The problem:
Please filter the data below down to the lines holding the string "page".
BEGIN Stored data
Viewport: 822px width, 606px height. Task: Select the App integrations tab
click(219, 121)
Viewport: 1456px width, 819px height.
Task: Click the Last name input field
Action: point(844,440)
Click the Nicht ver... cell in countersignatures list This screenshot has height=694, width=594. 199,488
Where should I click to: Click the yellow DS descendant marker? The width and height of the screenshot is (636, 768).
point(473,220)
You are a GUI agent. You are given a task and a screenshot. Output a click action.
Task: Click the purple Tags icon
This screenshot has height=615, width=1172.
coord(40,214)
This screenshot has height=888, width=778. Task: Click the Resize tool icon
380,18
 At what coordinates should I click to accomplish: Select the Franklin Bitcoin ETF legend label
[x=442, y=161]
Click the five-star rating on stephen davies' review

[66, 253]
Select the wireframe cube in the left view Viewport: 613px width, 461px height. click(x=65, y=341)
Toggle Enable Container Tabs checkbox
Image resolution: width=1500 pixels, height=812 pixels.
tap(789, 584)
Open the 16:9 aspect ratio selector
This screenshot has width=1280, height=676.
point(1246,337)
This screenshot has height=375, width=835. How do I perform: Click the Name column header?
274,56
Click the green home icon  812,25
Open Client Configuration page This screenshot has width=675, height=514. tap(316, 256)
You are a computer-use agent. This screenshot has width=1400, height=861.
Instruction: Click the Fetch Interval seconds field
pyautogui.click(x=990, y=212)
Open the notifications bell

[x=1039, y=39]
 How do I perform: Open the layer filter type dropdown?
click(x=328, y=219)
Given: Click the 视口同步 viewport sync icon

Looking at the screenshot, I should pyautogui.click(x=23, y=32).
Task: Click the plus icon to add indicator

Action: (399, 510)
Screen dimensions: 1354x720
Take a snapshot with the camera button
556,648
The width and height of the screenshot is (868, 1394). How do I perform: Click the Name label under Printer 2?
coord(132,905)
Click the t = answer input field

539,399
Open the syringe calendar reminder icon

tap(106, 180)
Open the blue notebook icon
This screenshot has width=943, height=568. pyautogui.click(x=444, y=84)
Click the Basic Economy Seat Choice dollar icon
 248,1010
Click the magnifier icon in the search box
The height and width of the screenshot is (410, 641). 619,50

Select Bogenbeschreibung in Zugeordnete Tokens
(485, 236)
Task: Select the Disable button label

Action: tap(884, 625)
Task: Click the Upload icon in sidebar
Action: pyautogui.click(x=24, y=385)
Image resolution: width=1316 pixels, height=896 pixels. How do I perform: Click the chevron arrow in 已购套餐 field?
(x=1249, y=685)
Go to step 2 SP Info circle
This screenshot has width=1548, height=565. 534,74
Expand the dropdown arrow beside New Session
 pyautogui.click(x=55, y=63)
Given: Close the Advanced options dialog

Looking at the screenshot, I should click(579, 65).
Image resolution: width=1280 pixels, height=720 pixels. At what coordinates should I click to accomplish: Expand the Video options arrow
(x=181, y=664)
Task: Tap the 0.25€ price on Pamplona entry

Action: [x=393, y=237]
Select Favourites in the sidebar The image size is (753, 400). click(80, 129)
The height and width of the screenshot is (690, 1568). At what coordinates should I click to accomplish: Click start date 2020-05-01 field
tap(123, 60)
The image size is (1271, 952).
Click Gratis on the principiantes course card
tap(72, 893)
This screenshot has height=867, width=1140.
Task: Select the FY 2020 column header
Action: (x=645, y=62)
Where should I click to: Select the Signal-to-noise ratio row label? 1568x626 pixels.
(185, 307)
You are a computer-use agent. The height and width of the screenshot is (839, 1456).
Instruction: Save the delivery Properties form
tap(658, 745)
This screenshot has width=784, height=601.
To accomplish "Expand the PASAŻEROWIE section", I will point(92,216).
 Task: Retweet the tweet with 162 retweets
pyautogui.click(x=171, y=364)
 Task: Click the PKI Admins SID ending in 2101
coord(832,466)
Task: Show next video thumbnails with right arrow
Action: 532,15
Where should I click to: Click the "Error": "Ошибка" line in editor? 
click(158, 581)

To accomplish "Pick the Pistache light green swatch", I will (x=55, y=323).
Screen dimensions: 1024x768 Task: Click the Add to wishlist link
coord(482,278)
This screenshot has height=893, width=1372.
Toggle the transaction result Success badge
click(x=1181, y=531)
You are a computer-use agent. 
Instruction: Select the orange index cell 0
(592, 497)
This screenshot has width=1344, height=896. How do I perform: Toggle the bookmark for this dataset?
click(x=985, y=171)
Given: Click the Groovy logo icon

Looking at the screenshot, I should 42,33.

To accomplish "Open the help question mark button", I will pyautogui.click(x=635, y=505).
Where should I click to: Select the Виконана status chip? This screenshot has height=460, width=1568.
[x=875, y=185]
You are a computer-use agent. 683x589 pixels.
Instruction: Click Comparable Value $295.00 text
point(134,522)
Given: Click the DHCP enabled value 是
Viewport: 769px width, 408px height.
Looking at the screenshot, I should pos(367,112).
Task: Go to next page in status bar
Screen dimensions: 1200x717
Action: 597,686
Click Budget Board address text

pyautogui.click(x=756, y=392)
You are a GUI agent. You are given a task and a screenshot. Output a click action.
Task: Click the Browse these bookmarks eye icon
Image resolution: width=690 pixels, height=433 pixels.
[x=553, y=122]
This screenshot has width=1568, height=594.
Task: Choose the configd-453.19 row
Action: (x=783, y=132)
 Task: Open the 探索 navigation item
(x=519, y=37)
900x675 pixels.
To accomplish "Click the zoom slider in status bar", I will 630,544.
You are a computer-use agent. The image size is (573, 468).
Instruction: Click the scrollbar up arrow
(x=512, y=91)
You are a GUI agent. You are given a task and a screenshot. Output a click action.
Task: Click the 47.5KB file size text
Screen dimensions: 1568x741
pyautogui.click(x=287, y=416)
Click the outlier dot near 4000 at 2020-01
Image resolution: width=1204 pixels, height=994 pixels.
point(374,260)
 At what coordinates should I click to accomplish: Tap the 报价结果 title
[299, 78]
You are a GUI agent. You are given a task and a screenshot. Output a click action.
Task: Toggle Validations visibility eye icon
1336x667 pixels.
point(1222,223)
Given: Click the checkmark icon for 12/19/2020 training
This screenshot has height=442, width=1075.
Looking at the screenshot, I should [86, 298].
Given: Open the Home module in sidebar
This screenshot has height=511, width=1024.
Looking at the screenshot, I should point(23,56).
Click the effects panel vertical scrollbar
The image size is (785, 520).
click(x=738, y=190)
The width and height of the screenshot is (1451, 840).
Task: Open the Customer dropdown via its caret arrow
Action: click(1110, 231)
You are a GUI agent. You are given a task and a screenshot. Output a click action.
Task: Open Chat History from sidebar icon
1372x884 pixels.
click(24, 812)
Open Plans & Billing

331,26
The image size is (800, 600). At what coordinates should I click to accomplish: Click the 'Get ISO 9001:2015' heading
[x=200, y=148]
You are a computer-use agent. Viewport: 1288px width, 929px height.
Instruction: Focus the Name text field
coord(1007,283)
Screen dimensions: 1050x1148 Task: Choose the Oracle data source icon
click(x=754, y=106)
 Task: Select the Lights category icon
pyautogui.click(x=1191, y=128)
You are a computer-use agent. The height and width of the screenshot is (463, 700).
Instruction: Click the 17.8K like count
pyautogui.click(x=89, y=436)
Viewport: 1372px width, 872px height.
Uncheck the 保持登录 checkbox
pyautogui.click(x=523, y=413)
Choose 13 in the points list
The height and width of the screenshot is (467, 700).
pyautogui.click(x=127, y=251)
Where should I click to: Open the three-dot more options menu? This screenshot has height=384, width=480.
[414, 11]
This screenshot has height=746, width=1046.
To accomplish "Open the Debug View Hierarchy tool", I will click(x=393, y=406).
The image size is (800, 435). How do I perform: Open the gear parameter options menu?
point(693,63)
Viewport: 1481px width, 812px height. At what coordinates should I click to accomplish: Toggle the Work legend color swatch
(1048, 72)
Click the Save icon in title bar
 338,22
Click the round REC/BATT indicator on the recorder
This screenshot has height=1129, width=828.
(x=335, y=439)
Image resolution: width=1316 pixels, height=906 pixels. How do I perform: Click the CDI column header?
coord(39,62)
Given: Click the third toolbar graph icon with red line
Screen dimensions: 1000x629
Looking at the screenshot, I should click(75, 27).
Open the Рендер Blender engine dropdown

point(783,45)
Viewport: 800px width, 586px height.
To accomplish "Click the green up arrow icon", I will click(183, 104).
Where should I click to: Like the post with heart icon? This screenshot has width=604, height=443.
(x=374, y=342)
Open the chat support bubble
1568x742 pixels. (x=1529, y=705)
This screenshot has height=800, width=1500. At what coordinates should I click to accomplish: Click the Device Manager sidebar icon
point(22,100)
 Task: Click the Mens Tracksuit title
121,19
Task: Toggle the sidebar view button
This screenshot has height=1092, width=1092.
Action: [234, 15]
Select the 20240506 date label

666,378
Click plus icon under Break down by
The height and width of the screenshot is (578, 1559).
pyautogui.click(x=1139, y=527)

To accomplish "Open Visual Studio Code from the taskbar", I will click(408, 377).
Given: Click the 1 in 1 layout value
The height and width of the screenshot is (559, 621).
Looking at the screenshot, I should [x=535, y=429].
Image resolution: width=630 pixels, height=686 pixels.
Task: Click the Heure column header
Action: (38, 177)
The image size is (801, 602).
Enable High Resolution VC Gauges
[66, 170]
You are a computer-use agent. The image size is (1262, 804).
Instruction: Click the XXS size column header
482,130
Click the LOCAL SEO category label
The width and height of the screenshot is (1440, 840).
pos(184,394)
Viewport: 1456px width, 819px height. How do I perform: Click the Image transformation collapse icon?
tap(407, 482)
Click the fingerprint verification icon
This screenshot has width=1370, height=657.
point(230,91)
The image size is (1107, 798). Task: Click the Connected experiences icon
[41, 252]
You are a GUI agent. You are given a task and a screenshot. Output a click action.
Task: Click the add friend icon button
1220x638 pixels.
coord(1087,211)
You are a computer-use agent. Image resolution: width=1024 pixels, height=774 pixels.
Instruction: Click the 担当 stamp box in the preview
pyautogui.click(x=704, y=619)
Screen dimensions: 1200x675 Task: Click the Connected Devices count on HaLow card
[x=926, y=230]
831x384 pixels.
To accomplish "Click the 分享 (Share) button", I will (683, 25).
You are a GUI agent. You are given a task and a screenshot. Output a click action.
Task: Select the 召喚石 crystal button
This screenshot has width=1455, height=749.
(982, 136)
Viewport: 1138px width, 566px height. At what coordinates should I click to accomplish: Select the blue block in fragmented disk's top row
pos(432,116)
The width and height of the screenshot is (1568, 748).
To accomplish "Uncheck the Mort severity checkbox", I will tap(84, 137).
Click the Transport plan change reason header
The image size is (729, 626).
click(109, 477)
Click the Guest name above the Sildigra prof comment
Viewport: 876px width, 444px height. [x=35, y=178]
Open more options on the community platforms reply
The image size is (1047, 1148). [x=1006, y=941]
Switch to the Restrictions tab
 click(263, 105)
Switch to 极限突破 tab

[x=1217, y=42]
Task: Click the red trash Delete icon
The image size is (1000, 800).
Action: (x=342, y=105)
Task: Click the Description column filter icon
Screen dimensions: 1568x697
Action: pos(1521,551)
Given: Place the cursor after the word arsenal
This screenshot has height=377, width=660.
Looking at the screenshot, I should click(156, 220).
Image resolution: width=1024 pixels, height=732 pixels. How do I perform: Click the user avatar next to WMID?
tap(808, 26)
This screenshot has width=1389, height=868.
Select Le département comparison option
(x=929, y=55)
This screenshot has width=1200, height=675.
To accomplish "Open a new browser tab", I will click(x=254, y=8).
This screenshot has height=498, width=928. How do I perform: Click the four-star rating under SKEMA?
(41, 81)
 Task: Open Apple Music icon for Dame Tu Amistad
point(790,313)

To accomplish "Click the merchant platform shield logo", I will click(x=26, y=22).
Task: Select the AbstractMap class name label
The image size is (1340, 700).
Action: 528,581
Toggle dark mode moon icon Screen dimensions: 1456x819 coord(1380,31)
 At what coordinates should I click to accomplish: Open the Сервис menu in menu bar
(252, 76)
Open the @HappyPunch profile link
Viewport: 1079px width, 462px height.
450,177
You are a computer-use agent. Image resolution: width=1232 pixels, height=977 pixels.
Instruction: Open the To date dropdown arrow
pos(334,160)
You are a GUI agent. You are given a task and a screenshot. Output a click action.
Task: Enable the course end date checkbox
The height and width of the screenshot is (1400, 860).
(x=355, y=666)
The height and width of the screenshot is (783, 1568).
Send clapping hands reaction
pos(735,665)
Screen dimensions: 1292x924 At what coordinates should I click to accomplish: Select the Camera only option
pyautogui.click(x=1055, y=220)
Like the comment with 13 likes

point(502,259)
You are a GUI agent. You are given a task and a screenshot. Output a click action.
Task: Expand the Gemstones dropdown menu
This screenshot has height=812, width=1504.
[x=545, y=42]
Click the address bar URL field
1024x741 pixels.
END Stored data
Written solution:
Open Client Configuration page This screenshot has width=675, height=514. tap(316, 256)
Task: Go to next page in status bar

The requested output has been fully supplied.